MSO services can be quite broad and include such things as:

  • front desk/scheduling
  • sublease of space or equipment to the PMC
  • book-keeping
  • billing and collecting on behalf of the physician or other clinical practice, or healthcare company
  • staffing (i.e., vetting clinical candidates for the clinical practice; payroll functions)

As well, the MSO is responsible for marketing the healthcare practice or venture.

Some of the legal hot buttons with MSOs include:

  • Compensation: the MSO can only be compensated by the physician, clinician, or professional corporation at fair market value (FMV).
  • Hire-and-Fire Responsibility: the MSO cannot have hire-and-fire responsibility over clinical staff such as nurses (RNs and NPs), physician assistants (PAs), medical assistants (MAs) and others who must be under the supervision of appropriate medical personnel.
  • Patient Responsibility: the MSO cannot be the driver of the patient’s diagnostic and therapeutic pathway. This becomes legally challenging where the MSO is the customer-facing voice of the brand.

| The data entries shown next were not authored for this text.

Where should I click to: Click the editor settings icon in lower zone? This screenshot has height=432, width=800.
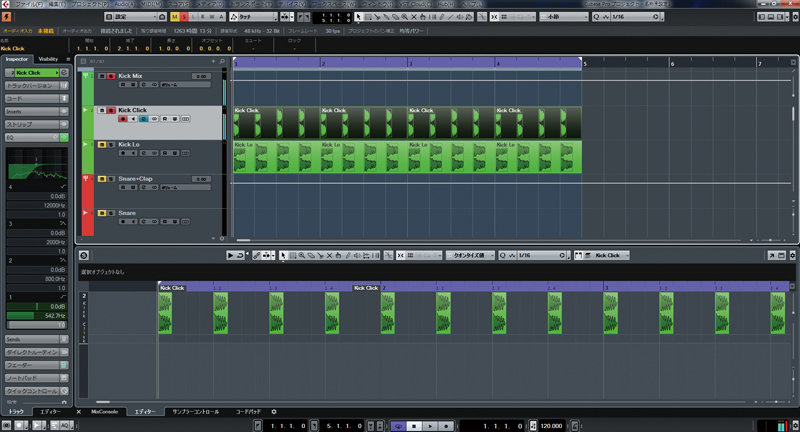[x=84, y=256]
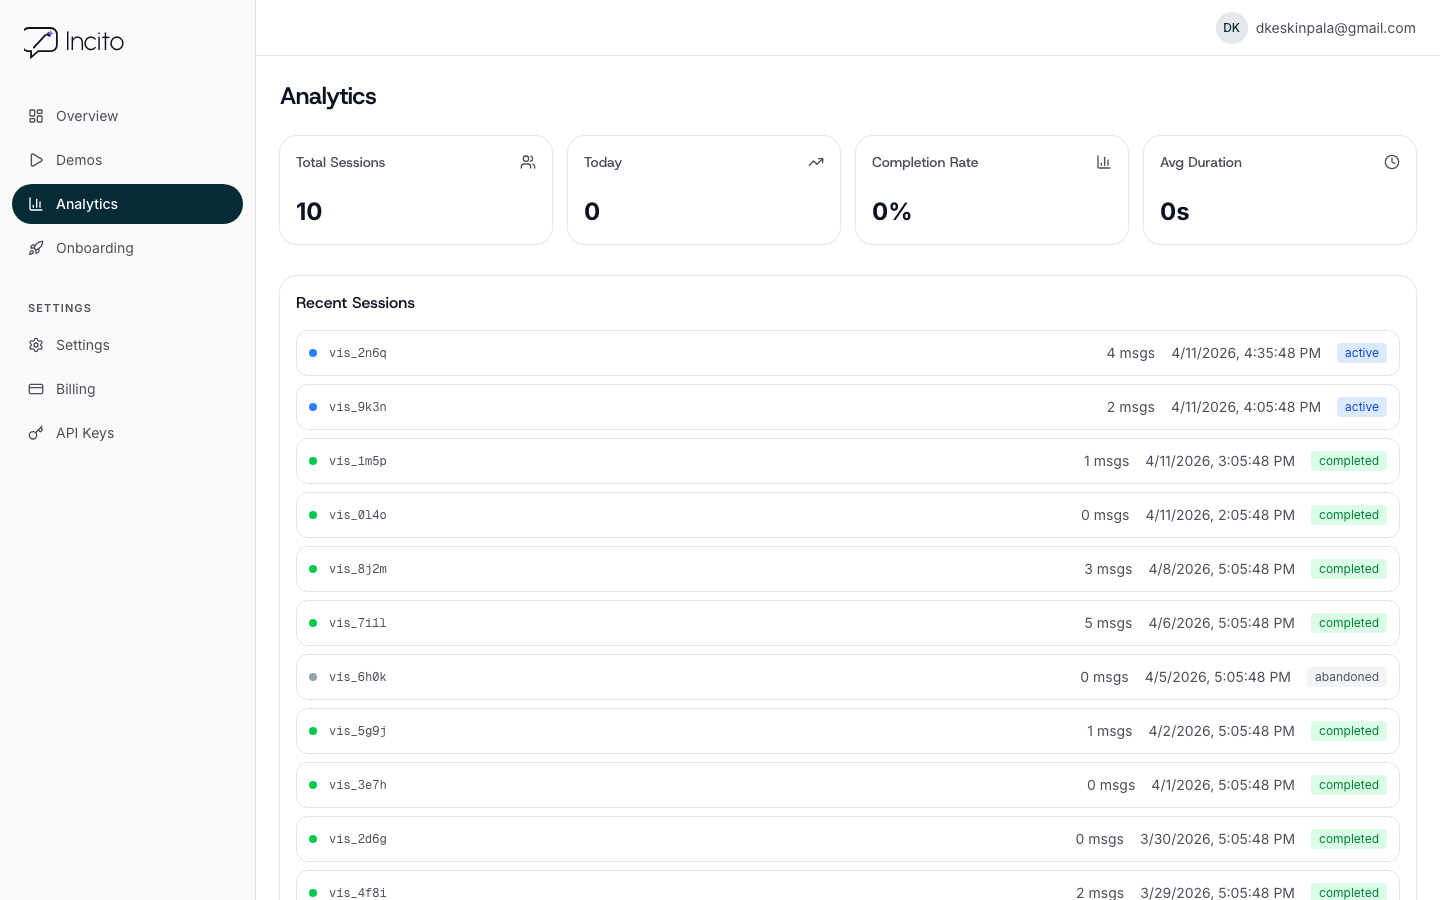Click the chart icon on Completion Rate card
The image size is (1440, 900).
[x=1104, y=161]
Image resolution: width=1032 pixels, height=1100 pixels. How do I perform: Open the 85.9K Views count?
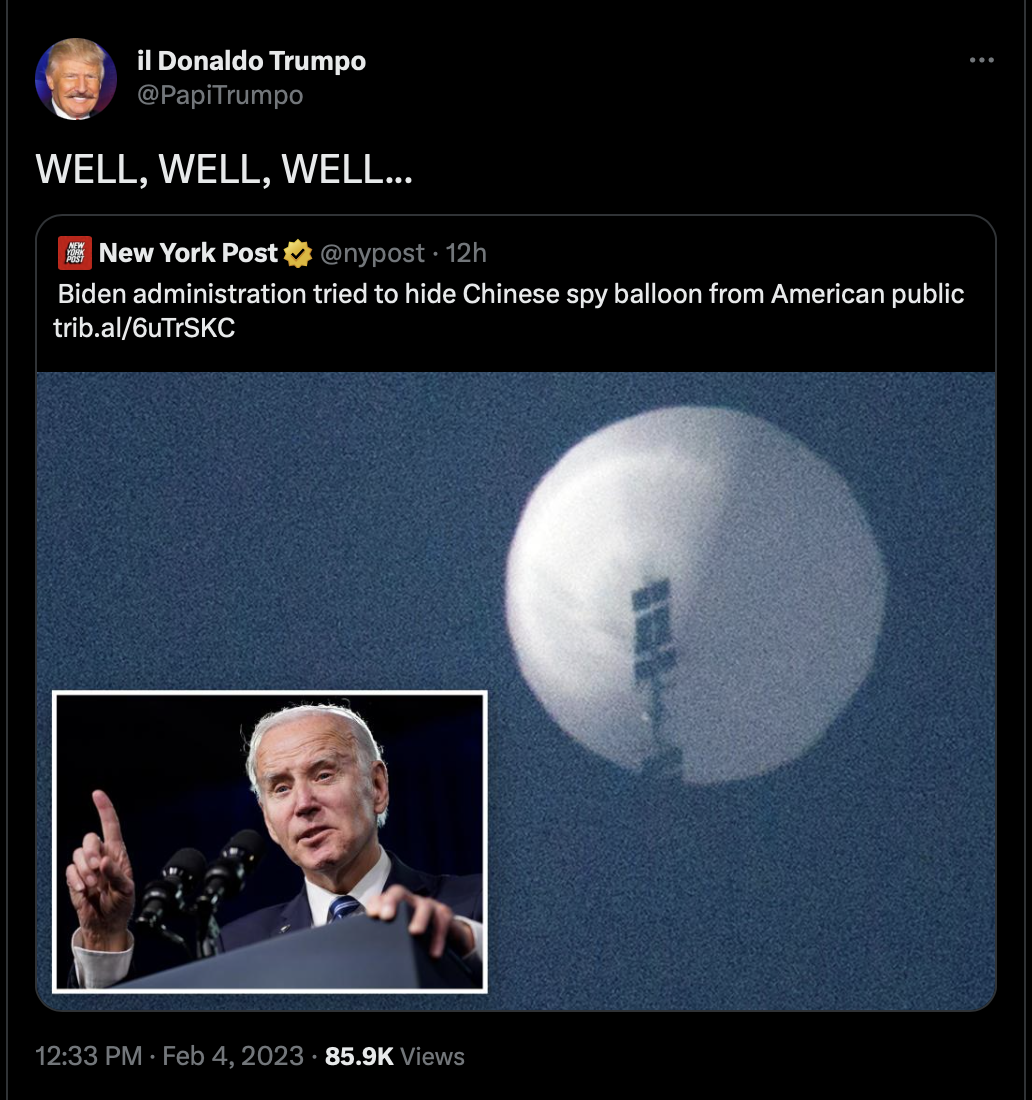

In addition, the anti-kickback and fee-splitting considerations can come to the fore, especially in states that have strong, explicit prohibitions against patient brokering or medical referrals.  For example, California Health & Safety Code, Section 445 (Medical Referral Services), states:

No person, firm, partnership, association or corporation, or agent or employee thereof, shall for profit refer or recommend a person to a physician, hospital, health-related facility, or dispensary for any form of medical care or treatment of any ailment or physical condition.

Again, the compensation arrangement with the MSO must be carefully reviewed to mitigate risk of enforcement.  And, there is a risk that enforcement authorities could view the pre-packaging of therapeutic services by the MSO as a “program” for the customer or patient, as an illegal inducement to refer from one provider to another.

The legal answers here are not always black and white.  Rather, our healthcare lawyers focus on legal strategies and solutions for our healthcare clients, based on a nuanced evaluation of what the healthcare client wants to do, what legal or regulatory roadblocks stand in the way, and how our healthcare lawyers can best deploy their knowledge and experience to move the client toward their goals with eye to maximizing business opportunity while mitigating risk.